TEMPO.CO, Jakarta - Pembina Federasi Guru dan Tenaga Honorer Swasta Indonesia (FGTHSI) Didi Suprijadi meminta Kementerian Pendidikan dan Kebudayaan merevisi salah satu syarat pembayaran guru honorer dengan menggunakan dana Bantuan Operasional Sekolah atau dana BOS.
“Saya minta syarat NUPTK (Nomor Unik Pendidik dan Tenaga Kependidikan) dihilangkan dulu,” kata Didi dalam diskusi Polemik Trijaya di Hotel Ibis, Jakarta, Sabtu, 15 Februari 2020.
Dalam kebijakan penyaluran dan penggunaan dana BOS yang baru, pembayaran honor guru honorer dapat menggunakan dana BOS. Syaratnya, guru sudah memiliki NUPTK, belum memiliki sertifikasi pendidik, serta sudah tercatat di Data Pokok Pendidikan (Dapodik) sebelum 31 Desember 2019.
Masalahnya, kata Didi, tidak semua guru honorer memiliki NUPTK. Sebab, pemerintah daerah enggan menerbitkan SK NUPTK tersebut.
“Karena dianggap kalau keluarkan NUPTK dianggap mengakui guru honorer.

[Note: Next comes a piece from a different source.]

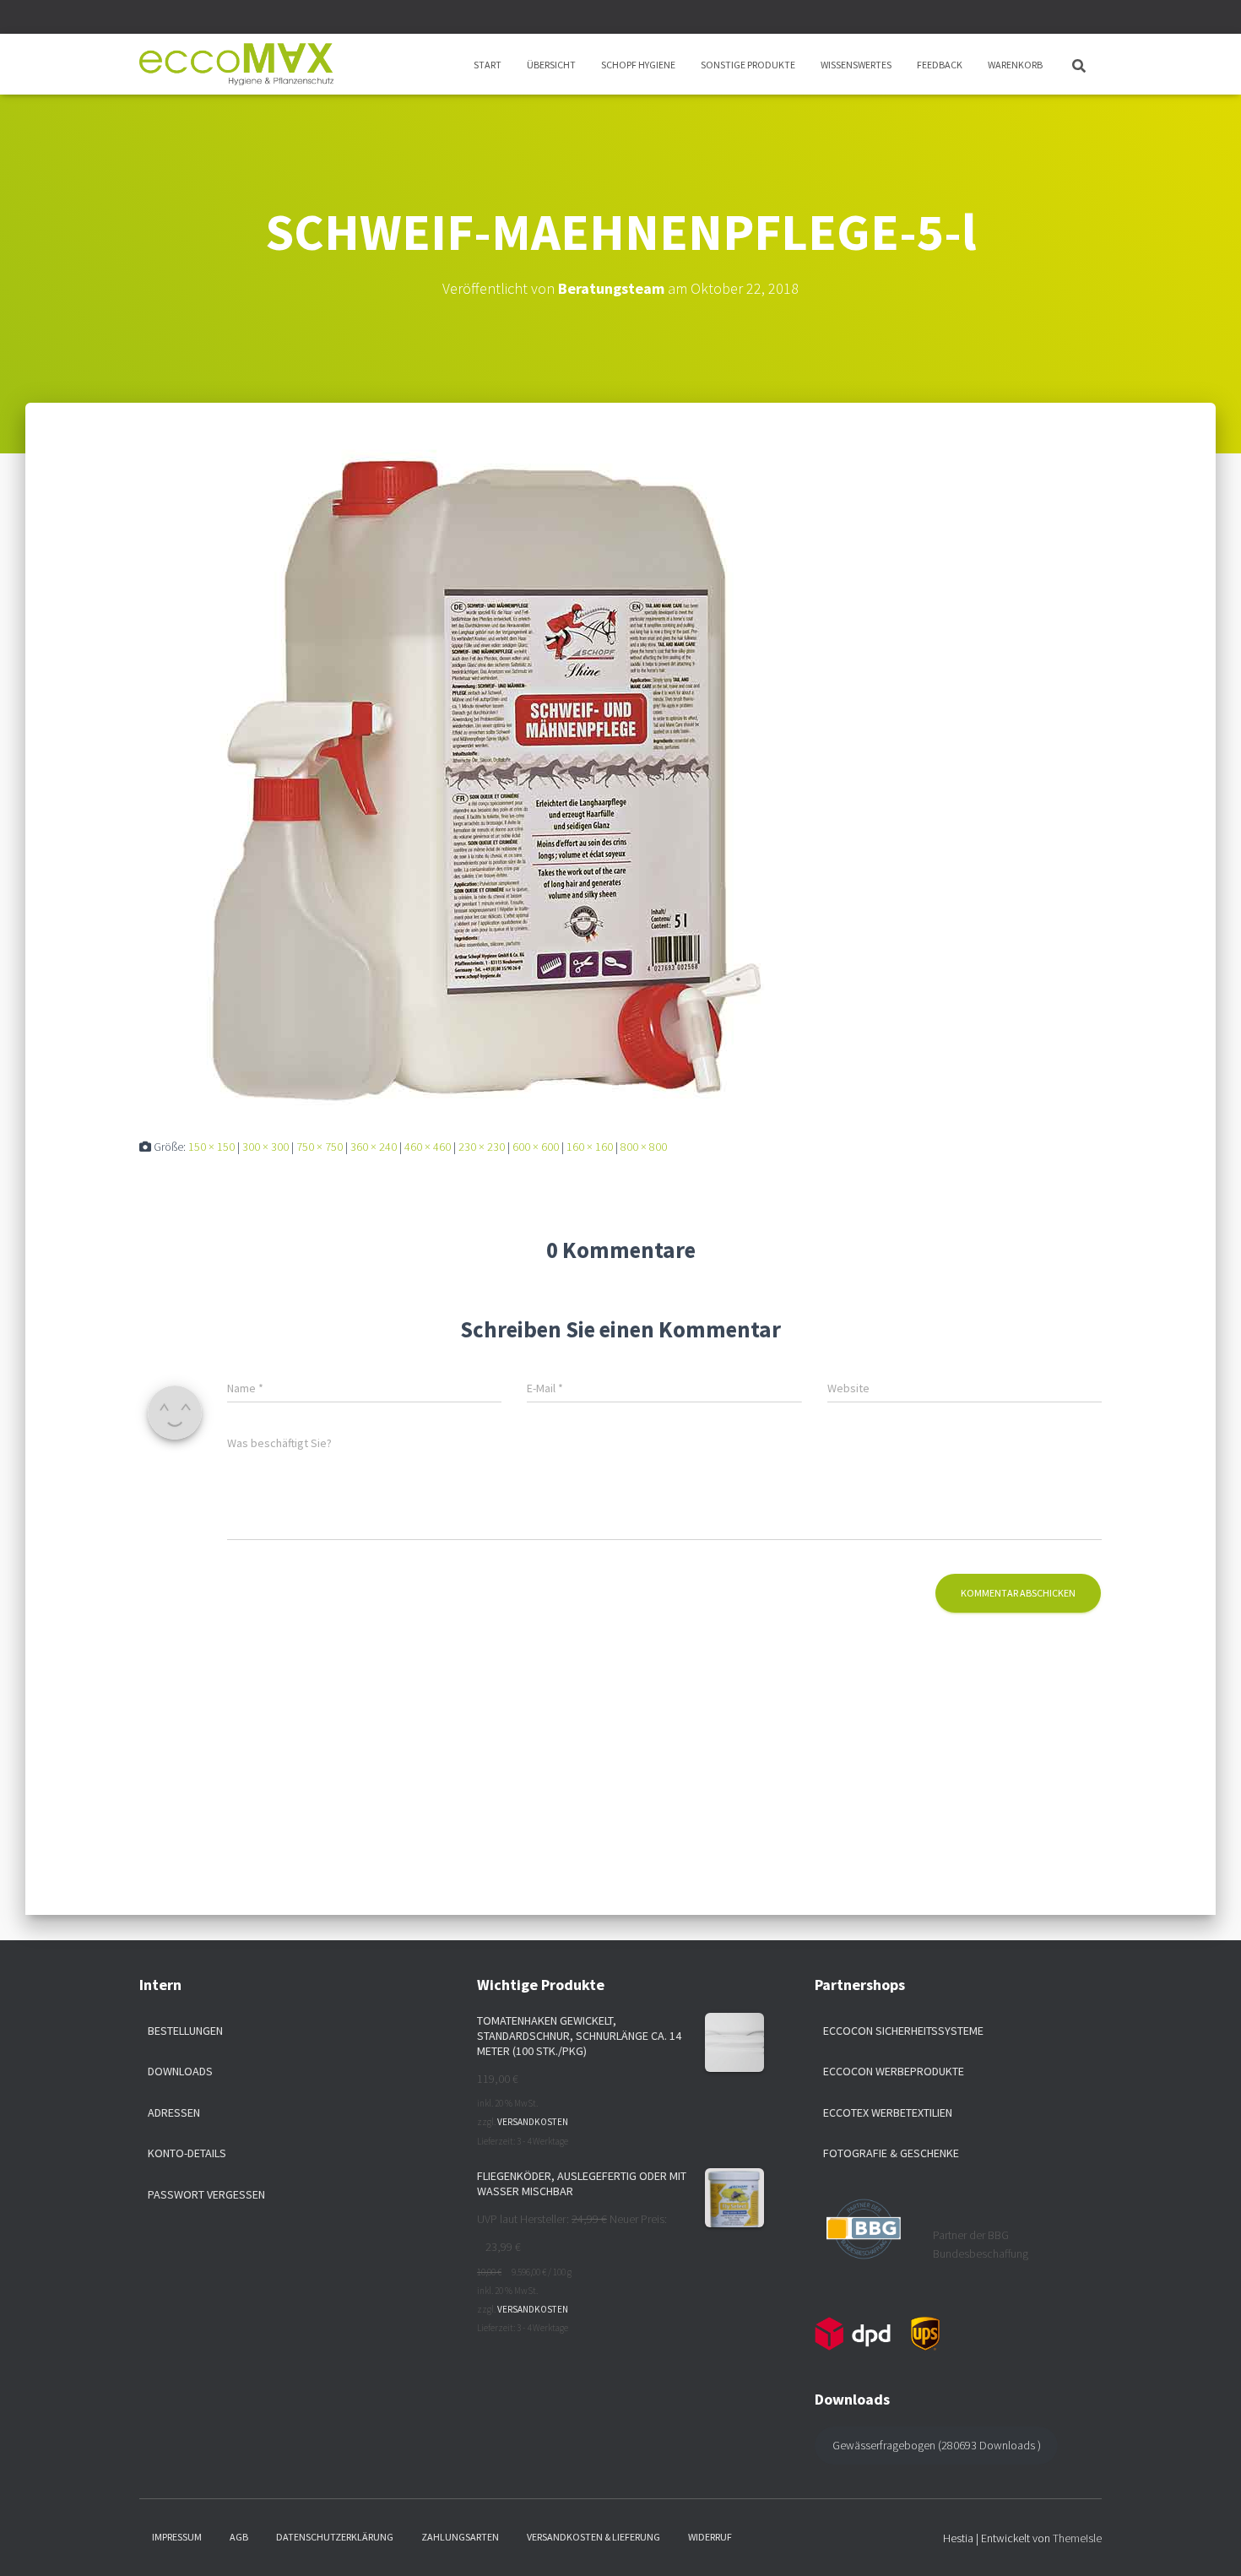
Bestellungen (185, 2030)
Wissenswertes (856, 64)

Lah itu jadi persoalan padahal dia guru mengajar di sekolah-sekolah negeri. Tapi dia (pemda) enggak mau mengakui. Kerjaannya disuruh kerja iya, tapi statusnya tidak diakui. Zolim enggak? Zolim,” kata Didi.

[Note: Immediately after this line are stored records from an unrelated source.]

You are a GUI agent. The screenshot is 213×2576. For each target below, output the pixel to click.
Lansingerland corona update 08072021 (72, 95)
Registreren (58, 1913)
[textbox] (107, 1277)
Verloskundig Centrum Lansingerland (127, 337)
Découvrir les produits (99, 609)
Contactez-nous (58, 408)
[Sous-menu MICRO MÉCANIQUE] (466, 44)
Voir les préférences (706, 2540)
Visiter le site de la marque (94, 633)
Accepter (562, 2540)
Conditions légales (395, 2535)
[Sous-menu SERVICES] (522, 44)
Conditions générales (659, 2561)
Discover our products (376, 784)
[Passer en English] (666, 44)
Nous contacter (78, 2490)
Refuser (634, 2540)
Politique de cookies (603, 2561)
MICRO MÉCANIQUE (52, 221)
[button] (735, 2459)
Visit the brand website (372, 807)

Dari total 1,1 juta guru honorer di seluruh Indonesia, menurut Didi, baru 100 ribuan orang yang sudah memiliki NUPTK. Sejumlah pemda yang peduli dan mau mengeluarkan NUPTK di antaranya Sidoarjo, Probolinggo, Blitar, Magelang, dan Subang.
Menurut Didi, persyaratan terdaftar dalam Dapodik saja sebetulnya cukup. Sebab, guru dan tenaga kependidikan yang sudah terdata dalam Dapodik artinya sudah bekerja minimal dua tahun. Sehingga, guru yang baru masuk pada 2020, tidak akan masuk di data tersebut. "Di Dapodik sudah jelas, mengajarnya, mata pelajarannya, basecamp-nya, namanya, semua jelas di Dapodik. Jadi dengan data Dapodik insya Allah tidak akan keliru,” kata Didi.